*** Selection

To input the images to the current project:

The dataset below shows a RADARSAT-2 dataset that was downloaded from  http://www.radarsat2.info/product/demo_set/. The Vancouver Dataset is the one that will be used for this particular tutorial. This dataset contains all of the beam modes available from RADARSAT-2: dual polarized, high resolution, single polarized and ultra-fine mode. The file that will be used for viewing and orthorectifying in this tutorial will be product.xml. The *.tif files that are provided with the dataset are referenced by the product.xml file. The file used for this tutorial is
Vancouver_R2_Standard7_HH_HV_SGF, and can be found in the Vancouver directory at the link above.

  1. From the Processing Step menu on the OrthoEngine toolbar, select ‘Ortho Generation’.
  2. On the Ortho Generation toolbar, click Open Image button. The Open Image dialog box opens.
  3. Click New Image in the Open Image dialog. A File Selector dialog opens.
  4. Browse to the folder containing your RAW RADARSAT-2 data.
  5. Select and open product.xml file (if you cannot see the *.xml-type files, select *.xml from the “Files of Type” dropdown in the File Selector dialog).
  6. System will prompt you for calibration type: Sigma nought, Beta nought, Gamma, None. The calibration type will be listed in the Ortho Production  panel in the "uncorrected Image" section and it is the type of ortho image  that will be produced. For example, you can add the same image twice in the ortho production panel - once for beta nought, once for sigma nought and two orthos will be produced.
  7. After this step, system will prompt you to create Overviews. Click Yes.
  8. References to the imported file will appear in the Open Image dialog


Saving the Project

  1. Click File on the main OrthoEngine toolbar.
  2. Click Save in the file menu.

******
*** Extracted entries

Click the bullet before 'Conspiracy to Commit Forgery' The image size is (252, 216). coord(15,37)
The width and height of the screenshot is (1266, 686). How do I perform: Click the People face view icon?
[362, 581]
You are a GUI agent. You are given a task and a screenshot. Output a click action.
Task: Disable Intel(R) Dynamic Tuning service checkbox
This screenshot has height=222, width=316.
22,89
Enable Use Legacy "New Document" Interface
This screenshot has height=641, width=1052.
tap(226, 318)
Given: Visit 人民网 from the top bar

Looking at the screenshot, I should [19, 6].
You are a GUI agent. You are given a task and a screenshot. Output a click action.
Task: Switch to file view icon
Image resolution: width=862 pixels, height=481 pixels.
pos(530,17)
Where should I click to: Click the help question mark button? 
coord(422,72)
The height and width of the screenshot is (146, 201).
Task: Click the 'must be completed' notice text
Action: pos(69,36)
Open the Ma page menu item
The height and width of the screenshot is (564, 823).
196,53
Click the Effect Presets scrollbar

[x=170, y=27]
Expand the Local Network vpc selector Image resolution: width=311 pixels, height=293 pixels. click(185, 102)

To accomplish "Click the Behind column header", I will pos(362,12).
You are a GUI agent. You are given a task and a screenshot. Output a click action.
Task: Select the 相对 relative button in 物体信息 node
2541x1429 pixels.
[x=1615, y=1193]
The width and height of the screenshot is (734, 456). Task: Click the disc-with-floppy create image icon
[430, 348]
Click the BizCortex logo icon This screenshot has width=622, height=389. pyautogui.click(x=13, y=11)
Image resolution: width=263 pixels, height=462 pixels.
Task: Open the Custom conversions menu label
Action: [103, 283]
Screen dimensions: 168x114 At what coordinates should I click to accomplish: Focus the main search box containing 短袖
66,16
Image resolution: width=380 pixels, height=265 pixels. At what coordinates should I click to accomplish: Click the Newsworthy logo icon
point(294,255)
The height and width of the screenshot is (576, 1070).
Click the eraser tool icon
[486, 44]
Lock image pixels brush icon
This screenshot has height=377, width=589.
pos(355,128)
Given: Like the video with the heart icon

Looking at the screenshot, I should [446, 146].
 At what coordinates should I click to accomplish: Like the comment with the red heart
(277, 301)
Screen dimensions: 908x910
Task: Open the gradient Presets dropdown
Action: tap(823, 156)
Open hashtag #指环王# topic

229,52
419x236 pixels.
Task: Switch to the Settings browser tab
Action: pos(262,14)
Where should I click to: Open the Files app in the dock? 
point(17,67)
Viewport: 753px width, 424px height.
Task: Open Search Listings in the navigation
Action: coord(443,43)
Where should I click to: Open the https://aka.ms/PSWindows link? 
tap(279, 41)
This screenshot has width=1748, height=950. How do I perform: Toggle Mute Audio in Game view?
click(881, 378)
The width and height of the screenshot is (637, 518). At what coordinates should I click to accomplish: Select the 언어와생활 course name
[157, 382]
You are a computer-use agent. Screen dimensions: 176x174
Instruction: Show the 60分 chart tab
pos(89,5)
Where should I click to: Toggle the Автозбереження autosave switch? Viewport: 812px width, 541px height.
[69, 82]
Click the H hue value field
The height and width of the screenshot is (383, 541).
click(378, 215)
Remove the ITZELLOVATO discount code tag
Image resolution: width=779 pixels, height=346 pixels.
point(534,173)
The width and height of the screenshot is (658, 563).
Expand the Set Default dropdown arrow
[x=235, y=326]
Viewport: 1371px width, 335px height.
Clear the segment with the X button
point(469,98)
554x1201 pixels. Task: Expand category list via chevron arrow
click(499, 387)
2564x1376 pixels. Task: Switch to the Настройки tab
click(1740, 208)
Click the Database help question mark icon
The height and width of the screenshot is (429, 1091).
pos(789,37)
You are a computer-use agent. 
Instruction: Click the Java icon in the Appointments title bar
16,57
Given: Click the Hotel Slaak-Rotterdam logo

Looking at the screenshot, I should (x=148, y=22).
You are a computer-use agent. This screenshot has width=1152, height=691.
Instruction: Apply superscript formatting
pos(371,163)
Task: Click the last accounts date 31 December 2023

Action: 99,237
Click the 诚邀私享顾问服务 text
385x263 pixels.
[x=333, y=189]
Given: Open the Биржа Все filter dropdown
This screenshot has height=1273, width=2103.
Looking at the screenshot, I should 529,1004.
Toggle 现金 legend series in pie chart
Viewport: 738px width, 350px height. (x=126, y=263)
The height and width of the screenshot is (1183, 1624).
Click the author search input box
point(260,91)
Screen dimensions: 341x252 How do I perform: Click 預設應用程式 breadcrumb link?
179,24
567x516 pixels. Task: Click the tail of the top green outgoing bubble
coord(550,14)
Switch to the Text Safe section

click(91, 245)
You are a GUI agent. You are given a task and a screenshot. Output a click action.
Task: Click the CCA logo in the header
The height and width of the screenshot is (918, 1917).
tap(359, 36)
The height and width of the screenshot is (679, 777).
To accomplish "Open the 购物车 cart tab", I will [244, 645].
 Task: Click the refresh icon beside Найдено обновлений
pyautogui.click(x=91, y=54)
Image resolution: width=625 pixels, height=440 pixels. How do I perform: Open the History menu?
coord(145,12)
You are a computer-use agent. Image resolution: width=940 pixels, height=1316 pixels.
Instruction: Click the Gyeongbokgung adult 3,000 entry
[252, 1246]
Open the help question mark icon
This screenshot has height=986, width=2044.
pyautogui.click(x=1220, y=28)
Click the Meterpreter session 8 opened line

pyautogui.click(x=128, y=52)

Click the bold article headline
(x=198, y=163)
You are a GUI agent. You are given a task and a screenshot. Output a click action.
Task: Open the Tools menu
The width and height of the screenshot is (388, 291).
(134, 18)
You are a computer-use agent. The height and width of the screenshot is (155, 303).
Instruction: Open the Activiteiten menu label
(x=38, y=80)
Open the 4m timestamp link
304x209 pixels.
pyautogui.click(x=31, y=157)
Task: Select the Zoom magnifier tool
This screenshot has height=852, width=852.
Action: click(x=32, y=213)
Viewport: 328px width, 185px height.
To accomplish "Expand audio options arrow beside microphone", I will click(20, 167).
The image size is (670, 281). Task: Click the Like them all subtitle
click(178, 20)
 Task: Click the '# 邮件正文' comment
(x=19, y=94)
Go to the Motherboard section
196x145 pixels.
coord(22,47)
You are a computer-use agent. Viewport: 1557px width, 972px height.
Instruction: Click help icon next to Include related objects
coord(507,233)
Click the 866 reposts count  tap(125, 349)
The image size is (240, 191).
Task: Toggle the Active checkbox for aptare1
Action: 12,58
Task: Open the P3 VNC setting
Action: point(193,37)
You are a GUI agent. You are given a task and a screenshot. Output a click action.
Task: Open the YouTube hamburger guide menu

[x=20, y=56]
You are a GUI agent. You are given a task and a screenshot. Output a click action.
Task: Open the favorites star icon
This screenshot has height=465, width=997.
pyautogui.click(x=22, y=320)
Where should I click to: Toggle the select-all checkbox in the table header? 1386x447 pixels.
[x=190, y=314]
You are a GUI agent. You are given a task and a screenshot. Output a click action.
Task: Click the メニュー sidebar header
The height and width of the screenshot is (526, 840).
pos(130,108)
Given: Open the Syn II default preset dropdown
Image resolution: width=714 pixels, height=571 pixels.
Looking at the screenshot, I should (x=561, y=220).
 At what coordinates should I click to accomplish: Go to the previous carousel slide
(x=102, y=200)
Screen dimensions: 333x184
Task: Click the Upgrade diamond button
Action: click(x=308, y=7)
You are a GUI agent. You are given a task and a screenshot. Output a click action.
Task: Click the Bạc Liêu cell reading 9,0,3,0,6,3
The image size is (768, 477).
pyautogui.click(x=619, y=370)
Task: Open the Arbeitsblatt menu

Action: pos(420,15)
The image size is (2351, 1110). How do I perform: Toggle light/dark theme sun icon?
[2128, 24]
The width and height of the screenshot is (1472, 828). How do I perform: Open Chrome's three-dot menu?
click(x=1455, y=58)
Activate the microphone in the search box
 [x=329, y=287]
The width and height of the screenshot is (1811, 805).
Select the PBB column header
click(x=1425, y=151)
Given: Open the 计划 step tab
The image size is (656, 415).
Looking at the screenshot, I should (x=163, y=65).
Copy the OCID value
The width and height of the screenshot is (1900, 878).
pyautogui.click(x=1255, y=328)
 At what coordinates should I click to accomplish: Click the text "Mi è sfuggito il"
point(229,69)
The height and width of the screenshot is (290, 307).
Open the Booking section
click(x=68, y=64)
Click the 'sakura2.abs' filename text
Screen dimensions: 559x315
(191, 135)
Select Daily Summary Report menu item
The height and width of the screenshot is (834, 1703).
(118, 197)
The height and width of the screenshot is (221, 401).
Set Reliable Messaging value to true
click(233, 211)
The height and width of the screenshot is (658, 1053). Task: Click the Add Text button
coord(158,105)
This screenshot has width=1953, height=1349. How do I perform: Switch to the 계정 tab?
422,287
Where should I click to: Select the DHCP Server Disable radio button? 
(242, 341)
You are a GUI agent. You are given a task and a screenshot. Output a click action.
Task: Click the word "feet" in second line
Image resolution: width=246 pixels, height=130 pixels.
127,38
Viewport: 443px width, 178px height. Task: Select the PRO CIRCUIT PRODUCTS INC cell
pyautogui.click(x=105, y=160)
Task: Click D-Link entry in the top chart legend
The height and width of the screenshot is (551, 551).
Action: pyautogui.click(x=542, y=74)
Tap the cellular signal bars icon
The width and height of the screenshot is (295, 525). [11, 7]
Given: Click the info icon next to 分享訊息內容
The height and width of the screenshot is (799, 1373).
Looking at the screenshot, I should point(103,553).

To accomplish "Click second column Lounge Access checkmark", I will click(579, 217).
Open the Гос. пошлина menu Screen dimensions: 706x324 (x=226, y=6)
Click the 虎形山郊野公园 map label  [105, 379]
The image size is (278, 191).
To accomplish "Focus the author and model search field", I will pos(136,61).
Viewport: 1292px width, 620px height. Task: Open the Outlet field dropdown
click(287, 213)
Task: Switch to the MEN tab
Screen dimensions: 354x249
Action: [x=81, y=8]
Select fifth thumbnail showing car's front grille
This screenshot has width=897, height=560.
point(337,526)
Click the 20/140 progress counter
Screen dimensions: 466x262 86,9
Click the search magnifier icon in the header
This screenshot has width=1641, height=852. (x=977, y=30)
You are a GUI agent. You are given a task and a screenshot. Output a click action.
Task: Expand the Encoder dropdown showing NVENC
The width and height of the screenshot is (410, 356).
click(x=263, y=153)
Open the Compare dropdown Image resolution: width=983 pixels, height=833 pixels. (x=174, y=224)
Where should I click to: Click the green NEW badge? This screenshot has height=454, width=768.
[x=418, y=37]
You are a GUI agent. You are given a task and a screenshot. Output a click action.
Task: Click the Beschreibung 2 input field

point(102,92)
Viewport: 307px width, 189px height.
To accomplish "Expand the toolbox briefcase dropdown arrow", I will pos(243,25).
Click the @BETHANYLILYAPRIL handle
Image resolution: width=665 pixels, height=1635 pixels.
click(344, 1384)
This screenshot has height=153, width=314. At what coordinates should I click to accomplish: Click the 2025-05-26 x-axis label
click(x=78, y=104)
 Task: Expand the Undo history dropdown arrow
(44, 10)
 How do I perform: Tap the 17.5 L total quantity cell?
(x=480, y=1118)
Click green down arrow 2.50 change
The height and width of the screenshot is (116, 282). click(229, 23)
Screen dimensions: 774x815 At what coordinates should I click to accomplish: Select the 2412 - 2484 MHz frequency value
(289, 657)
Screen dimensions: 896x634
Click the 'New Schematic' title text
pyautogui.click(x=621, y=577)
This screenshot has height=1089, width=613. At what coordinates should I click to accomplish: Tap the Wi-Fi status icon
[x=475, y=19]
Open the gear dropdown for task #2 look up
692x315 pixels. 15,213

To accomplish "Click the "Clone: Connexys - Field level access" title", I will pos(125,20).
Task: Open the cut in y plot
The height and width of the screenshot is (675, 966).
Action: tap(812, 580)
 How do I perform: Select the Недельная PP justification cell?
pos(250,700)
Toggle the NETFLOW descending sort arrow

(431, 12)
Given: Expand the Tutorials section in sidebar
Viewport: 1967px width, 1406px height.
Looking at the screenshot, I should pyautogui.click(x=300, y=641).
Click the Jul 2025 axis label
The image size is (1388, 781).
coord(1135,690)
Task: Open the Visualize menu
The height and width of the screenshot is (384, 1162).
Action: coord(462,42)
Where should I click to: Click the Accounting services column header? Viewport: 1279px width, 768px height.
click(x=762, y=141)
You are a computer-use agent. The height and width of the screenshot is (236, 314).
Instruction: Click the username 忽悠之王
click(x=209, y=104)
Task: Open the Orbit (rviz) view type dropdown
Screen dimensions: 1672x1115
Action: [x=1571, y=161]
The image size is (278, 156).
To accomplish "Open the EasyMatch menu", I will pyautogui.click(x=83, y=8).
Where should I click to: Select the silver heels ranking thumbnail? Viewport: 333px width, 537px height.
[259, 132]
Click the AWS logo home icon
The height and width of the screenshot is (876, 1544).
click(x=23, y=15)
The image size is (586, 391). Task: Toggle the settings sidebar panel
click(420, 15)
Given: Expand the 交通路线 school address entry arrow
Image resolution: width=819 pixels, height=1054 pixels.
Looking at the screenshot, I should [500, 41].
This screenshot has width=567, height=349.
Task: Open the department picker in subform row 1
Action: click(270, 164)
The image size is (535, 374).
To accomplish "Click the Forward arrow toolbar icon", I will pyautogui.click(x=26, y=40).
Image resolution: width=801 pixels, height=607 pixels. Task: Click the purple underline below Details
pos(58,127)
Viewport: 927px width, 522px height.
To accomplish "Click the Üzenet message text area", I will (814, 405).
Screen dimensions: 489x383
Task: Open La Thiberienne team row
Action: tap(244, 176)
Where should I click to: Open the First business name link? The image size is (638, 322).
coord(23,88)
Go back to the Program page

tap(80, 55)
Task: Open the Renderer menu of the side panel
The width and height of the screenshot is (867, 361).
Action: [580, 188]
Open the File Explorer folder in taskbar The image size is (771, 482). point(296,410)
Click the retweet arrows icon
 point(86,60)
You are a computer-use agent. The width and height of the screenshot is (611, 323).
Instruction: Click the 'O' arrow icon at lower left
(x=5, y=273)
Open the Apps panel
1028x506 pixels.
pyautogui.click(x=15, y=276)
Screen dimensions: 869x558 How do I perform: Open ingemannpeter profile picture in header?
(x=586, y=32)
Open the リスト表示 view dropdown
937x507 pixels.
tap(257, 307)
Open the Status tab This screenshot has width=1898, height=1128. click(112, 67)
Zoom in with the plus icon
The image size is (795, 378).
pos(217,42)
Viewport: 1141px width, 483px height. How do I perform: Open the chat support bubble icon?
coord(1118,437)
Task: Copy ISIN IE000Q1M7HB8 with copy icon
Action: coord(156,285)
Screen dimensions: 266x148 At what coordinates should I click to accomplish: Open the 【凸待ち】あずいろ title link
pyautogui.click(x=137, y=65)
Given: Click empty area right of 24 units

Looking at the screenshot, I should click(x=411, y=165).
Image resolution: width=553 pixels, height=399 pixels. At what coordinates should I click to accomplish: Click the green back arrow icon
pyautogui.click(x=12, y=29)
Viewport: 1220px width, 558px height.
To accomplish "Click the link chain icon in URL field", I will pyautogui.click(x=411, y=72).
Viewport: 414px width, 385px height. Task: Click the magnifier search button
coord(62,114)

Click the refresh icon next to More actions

******

## The tasks:
a – Which calibration types does the system offer when a file is opened, according to the RADARSAT-2 tutorial?
b – Reproduce the RADARSAT-2 tutorial starting at the words "5. Select and" and stopping after the words "main OrthoEngine toolbar.".

## Solutions for each task:
a – Sigma nought, Beta nought, Gamma, and None.

b –
5. Select and open product.xml file (if you cannot see the *.xml-type files, select *.xml from the “Files of Type” dropdown in the File Selector dialog).
  6. System will prompt you for calibration type: Sigma nought, Beta nought, Gamma, None. The calibration type will be listed in the Ortho Production  panel in the "uncorrected Image" section and it is the type of ortho image  that will be produced. For example, you can add the same image twice in the ortho production panel - once for beta nought, once for sigma nought and two orthos will be produced.
  7. After this step, system will prompt you to create Overviews. Click Yes.
  8. References to the imported file will appear in the Open Image dialog


Saving the Project

  1. Click File on the main OrthoEngine toolbar.